* PROBLEM TO SOLVE:
I would like every record below transcribed exactly as it is.

* EXERCISE INPUT:
== Segment start ==
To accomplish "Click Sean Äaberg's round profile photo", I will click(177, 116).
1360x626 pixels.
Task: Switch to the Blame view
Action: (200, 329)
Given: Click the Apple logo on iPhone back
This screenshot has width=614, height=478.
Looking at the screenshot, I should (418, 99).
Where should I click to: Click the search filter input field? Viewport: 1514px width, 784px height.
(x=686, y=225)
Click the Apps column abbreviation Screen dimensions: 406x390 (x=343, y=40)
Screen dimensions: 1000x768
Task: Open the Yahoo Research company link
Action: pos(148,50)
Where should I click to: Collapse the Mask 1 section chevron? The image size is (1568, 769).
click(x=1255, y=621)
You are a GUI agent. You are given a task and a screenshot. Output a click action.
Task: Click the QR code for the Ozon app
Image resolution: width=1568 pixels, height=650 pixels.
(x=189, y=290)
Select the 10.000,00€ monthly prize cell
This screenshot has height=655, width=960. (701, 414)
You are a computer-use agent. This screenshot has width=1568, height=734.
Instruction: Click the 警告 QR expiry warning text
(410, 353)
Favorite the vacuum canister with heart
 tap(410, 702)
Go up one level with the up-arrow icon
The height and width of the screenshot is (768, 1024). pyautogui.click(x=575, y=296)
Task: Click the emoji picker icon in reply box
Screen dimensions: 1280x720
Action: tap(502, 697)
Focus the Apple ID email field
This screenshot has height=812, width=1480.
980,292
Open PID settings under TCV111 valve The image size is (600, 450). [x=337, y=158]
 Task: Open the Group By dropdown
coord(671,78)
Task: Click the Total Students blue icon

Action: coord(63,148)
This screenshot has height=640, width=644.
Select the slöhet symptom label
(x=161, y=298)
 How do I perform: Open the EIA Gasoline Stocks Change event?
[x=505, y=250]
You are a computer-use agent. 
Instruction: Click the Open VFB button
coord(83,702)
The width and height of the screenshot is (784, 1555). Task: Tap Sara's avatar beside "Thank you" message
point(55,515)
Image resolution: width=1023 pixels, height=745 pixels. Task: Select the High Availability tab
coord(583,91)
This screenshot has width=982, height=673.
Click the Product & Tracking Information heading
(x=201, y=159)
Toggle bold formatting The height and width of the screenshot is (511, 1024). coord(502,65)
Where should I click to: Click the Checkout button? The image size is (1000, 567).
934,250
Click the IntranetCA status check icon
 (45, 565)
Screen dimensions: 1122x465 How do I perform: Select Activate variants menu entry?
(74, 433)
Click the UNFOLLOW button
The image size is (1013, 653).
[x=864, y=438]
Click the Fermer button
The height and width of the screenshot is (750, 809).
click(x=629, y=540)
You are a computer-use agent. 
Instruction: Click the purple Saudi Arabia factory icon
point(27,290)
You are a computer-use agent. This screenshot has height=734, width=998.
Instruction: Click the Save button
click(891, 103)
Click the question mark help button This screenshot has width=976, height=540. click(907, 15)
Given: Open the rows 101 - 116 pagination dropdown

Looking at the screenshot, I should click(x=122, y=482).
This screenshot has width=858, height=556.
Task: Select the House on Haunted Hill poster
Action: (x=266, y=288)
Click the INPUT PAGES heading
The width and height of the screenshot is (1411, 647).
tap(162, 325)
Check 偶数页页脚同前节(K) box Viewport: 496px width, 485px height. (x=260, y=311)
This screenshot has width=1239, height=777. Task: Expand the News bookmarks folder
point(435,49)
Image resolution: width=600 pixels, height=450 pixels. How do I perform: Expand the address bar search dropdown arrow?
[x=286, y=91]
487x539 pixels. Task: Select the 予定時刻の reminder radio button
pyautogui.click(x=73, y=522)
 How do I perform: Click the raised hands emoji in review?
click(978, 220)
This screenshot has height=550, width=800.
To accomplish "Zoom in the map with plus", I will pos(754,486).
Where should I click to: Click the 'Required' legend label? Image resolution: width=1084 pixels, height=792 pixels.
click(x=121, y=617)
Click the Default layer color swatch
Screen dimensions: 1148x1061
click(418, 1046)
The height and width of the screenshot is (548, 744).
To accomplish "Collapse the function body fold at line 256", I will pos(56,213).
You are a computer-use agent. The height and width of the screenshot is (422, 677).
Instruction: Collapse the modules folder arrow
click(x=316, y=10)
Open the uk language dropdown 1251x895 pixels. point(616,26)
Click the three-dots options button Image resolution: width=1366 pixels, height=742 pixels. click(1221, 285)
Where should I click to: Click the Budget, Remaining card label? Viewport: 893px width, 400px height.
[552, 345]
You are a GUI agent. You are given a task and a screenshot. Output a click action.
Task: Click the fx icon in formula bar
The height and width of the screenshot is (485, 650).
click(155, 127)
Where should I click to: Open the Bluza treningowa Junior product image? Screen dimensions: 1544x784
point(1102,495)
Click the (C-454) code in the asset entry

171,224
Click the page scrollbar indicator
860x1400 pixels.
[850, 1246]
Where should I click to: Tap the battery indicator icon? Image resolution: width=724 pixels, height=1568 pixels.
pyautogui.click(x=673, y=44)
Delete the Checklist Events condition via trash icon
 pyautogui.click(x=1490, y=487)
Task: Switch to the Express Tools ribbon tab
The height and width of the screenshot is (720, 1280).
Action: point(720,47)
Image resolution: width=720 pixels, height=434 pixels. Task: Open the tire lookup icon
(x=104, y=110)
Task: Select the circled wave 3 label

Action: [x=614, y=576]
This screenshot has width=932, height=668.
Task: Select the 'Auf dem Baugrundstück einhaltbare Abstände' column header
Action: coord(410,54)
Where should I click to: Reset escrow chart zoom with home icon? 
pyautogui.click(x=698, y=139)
== Segment end ==
* SOLUTION TO THE EXERCISE:
To accomplish "Click Sean Äaberg's round profile photo", I will click(177, 116).
1360x626 pixels.
Task: Switch to the Blame view
Action: (200, 329)
Given: Click the Apple logo on iPhone back
This screenshot has width=614, height=478.
Looking at the screenshot, I should (418, 99).
Where should I click to: Click the search filter input field? Viewport: 1514px width, 784px height.
(x=686, y=225)
Click the Apps column abbreviation Screen dimensions: 406x390 (x=343, y=40)
Screen dimensions: 1000x768
Task: Open the Yahoo Research company link
Action: pos(148,50)
Where should I click to: Collapse the Mask 1 section chevron? The image size is (1568, 769).
click(x=1255, y=621)
You are a GUI agent. You are given a task and a screenshot. Output a click action.
Task: Click the QR code for the Ozon app
Image resolution: width=1568 pixels, height=650 pixels.
(x=189, y=290)
Select the 10.000,00€ monthly prize cell
This screenshot has height=655, width=960. (701, 414)
You are a computer-use agent. This screenshot has width=1568, height=734.
Instruction: Click the 警告 QR expiry warning text
(410, 353)
Favorite the vacuum canister with heart
 tap(410, 702)
Go up one level with the up-arrow icon
The height and width of the screenshot is (768, 1024). pyautogui.click(x=575, y=296)
Task: Click the emoji picker icon in reply box
Screen dimensions: 1280x720
Action: tap(502, 697)
Focus the Apple ID email field
This screenshot has height=812, width=1480.
980,292
Open PID settings under TCV111 valve The image size is (600, 450). [x=337, y=158]
 Task: Open the Group By dropdown
coord(671,78)
Task: Click the Total Students blue icon

Action: coord(63,148)
This screenshot has height=640, width=644.
Select the slöhet symptom label
(x=161, y=298)
 How do I perform: Open the EIA Gasoline Stocks Change event?
[x=505, y=250]
You are a computer-use agent. 
Instruction: Click the Open VFB button
coord(83,702)
The width and height of the screenshot is (784, 1555). Task: Tap Sara's avatar beside "Thank you" message
point(55,515)
Image resolution: width=1023 pixels, height=745 pixels. Task: Select the High Availability tab
coord(583,91)
This screenshot has width=982, height=673.
Click the Product & Tracking Information heading
(x=201, y=159)
Toggle bold formatting The height and width of the screenshot is (511, 1024). coord(502,65)
Where should I click to: Click the Checkout button? The image size is (1000, 567).
934,250
Click the IntranetCA status check icon
 (45, 565)
Screen dimensions: 1122x465 How do I perform: Select Activate variants menu entry?
(74, 433)
Click the UNFOLLOW button
The image size is (1013, 653).
[x=864, y=438]
Click the Fermer button
The height and width of the screenshot is (750, 809).
click(x=629, y=540)
You are a computer-use agent. 
Instruction: Click the purple Saudi Arabia factory icon
point(27,290)
You are a computer-use agent. This screenshot has height=734, width=998.
Instruction: Click the Save button
click(891, 103)
Click the question mark help button This screenshot has width=976, height=540. click(907, 15)
Given: Open the rows 101 - 116 pagination dropdown

Looking at the screenshot, I should click(x=122, y=482).
This screenshot has width=858, height=556.
Task: Select the House on Haunted Hill poster
Action: (x=266, y=288)
Click the INPUT PAGES heading
The width and height of the screenshot is (1411, 647).
tap(162, 325)
Check 偶数页页脚同前节(K) box Viewport: 496px width, 485px height. (x=260, y=311)
This screenshot has width=1239, height=777. Task: Expand the News bookmarks folder
point(435,49)
Image resolution: width=600 pixels, height=450 pixels. How do I perform: Expand the address bar search dropdown arrow?
[x=286, y=91]
487x539 pixels. Task: Select the 予定時刻の reminder radio button
pyautogui.click(x=73, y=522)
 How do I perform: Click the raised hands emoji in review?
click(978, 220)
This screenshot has height=550, width=800.
To accomplish "Zoom in the map with plus", I will pos(754,486).
Where should I click to: Click the 'Required' legend label? Image resolution: width=1084 pixels, height=792 pixels.
click(x=121, y=617)
Click the Default layer color swatch
Screen dimensions: 1148x1061
click(418, 1046)
The height and width of the screenshot is (548, 744).
To accomplish "Collapse the function body fold at line 256", I will pos(56,213).
You are a computer-use agent. The height and width of the screenshot is (422, 677).
Instruction: Collapse the modules folder arrow
click(x=316, y=10)
Open the uk language dropdown 1251x895 pixels. point(616,26)
Click the three-dots options button Image resolution: width=1366 pixels, height=742 pixels. click(1221, 285)
Where should I click to: Click the Budget, Remaining card label? Viewport: 893px width, 400px height.
[552, 345]
You are a GUI agent. You are given a task and a screenshot. Output a click action.
Task: Click the fx icon in formula bar
The height and width of the screenshot is (485, 650).
click(155, 127)
Where should I click to: Open the Bluza treningowa Junior product image? Screen dimensions: 1544x784
point(1102,495)
Click the (C-454) code in the asset entry

171,224
Click the page scrollbar indicator
860x1400 pixels.
[850, 1246]
Where should I click to: Tap the battery indicator icon? Image resolution: width=724 pixels, height=1568 pixels.
pyautogui.click(x=673, y=44)
Delete the Checklist Events condition via trash icon
 pyautogui.click(x=1490, y=487)
Task: Switch to the Express Tools ribbon tab
The height and width of the screenshot is (720, 1280).
Action: point(720,47)
Image resolution: width=720 pixels, height=434 pixels. Task: Open the tire lookup icon
(x=104, y=110)
Task: Select the circled wave 3 label

Action: [x=614, y=576]
This screenshot has width=932, height=668.
Task: Select the 'Auf dem Baugrundstück einhaltbare Abstände' column header
Action: coord(410,54)
Where should I click to: Reset escrow chart zoom with home icon? 
pyautogui.click(x=698, y=139)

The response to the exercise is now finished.